DATA TO USE: Begin
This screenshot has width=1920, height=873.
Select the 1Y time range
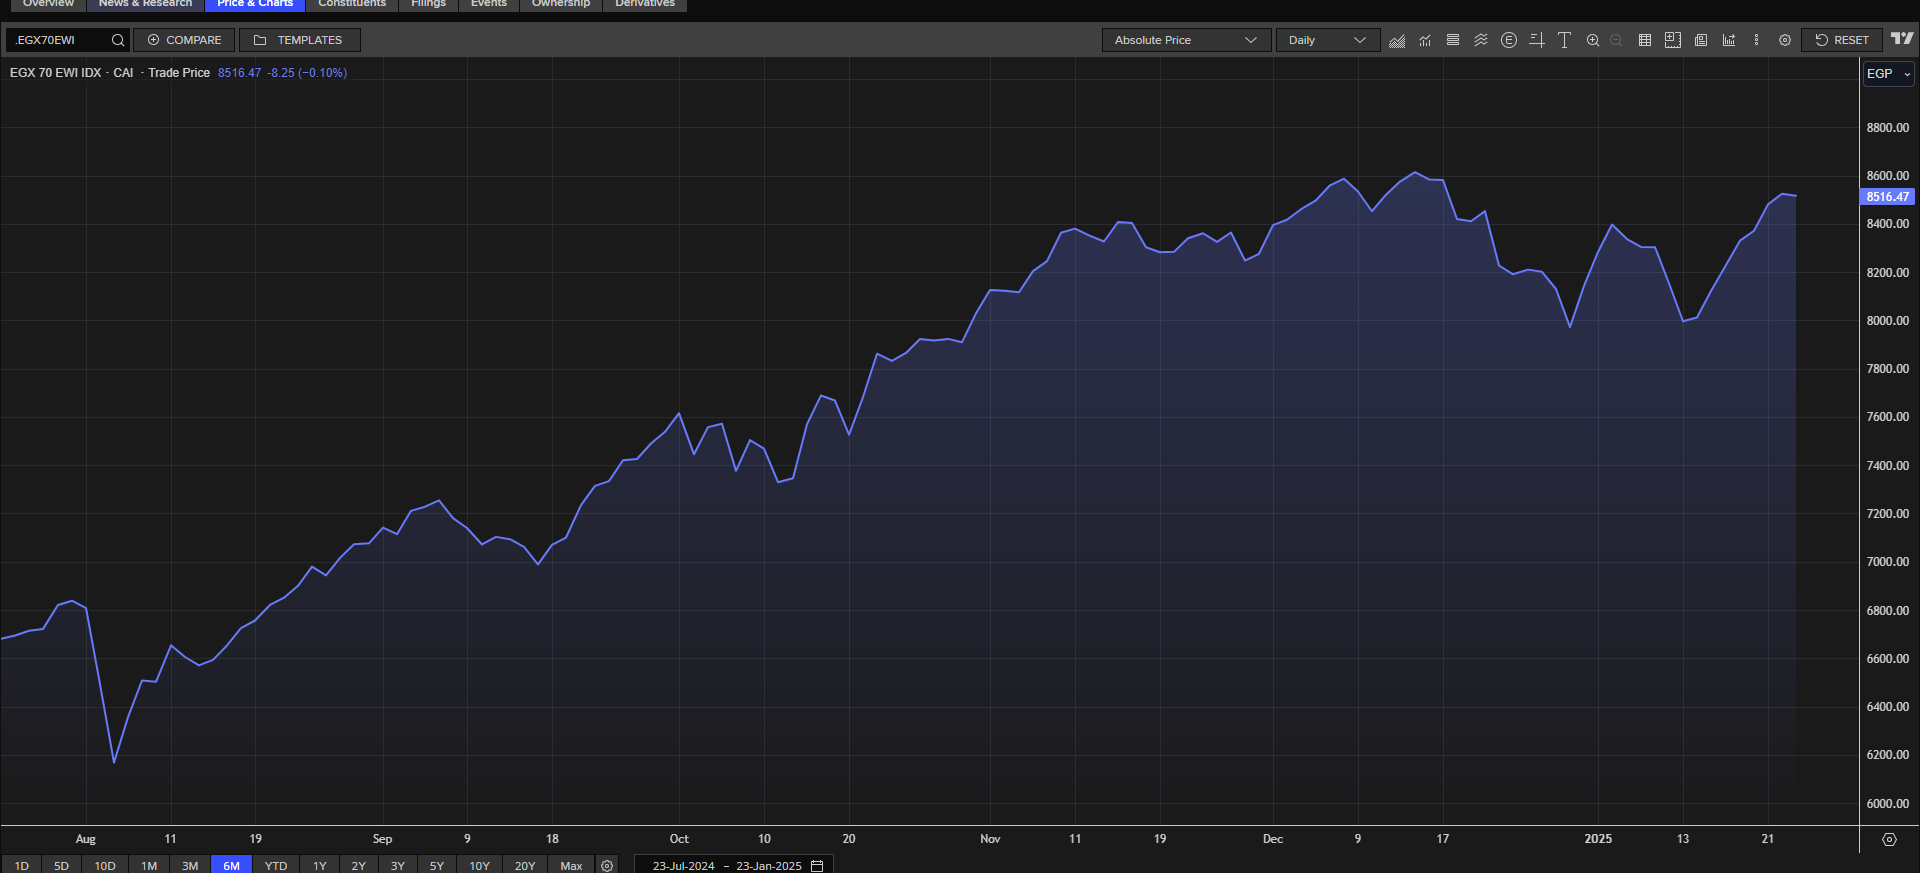pos(320,865)
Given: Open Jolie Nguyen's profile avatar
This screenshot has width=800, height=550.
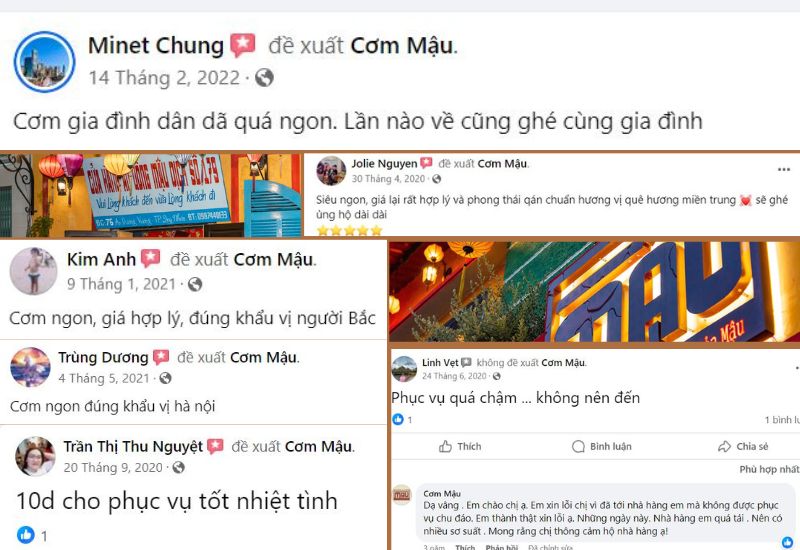Looking at the screenshot, I should tap(331, 170).
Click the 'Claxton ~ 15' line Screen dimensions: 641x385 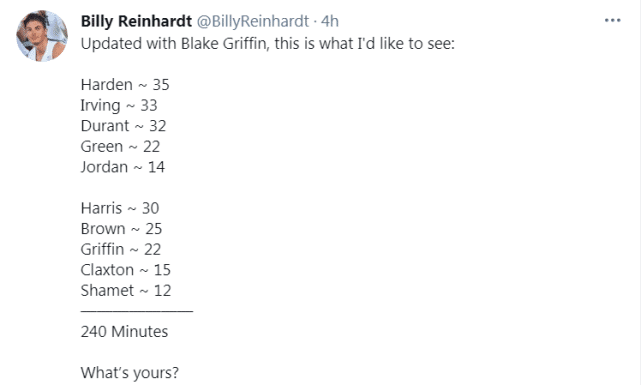tap(126, 270)
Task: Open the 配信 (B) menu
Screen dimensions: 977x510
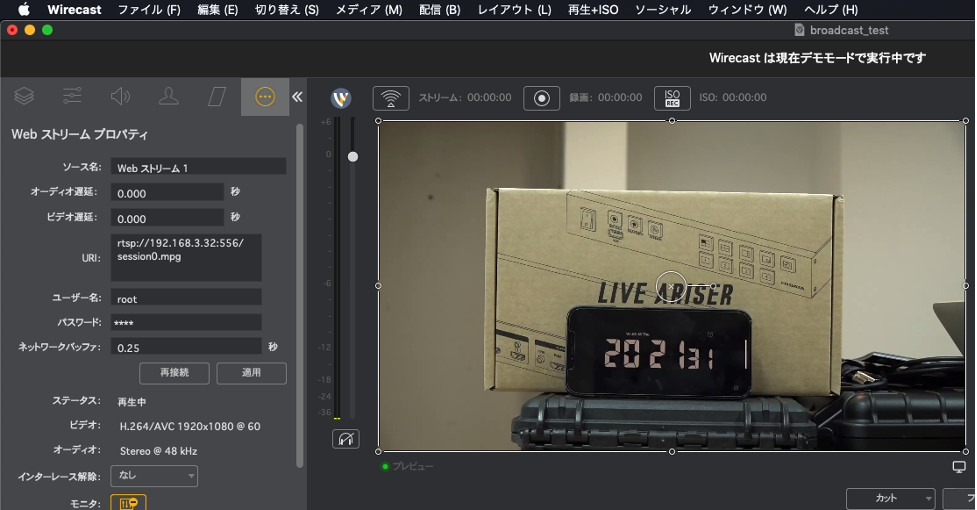Action: pos(439,9)
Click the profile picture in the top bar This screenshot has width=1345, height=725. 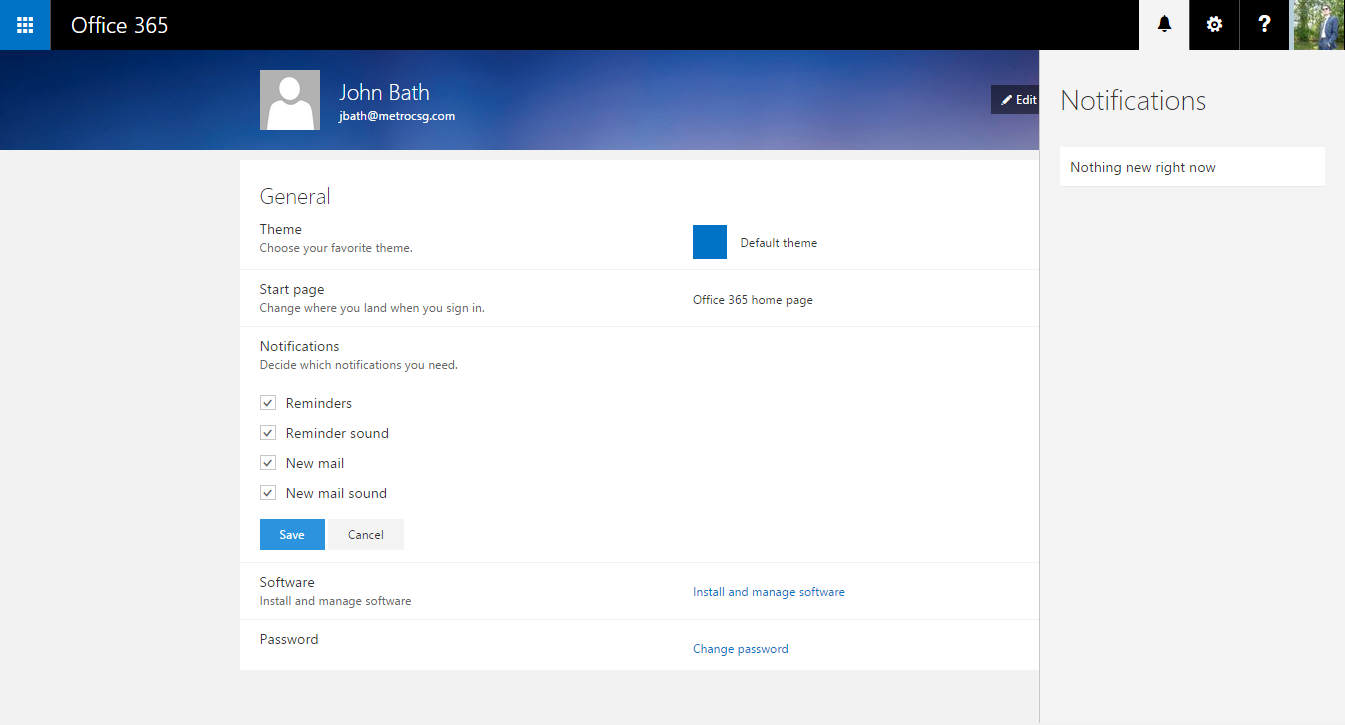(x=1317, y=24)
DATA TO USE: End
Could you return all lines from the records that include the word "Open"?

- _SOLUTION TO THIS TASK_
Given: Open Jolie Nguyen's profile avatar
Task: Open the 配信 (B) menu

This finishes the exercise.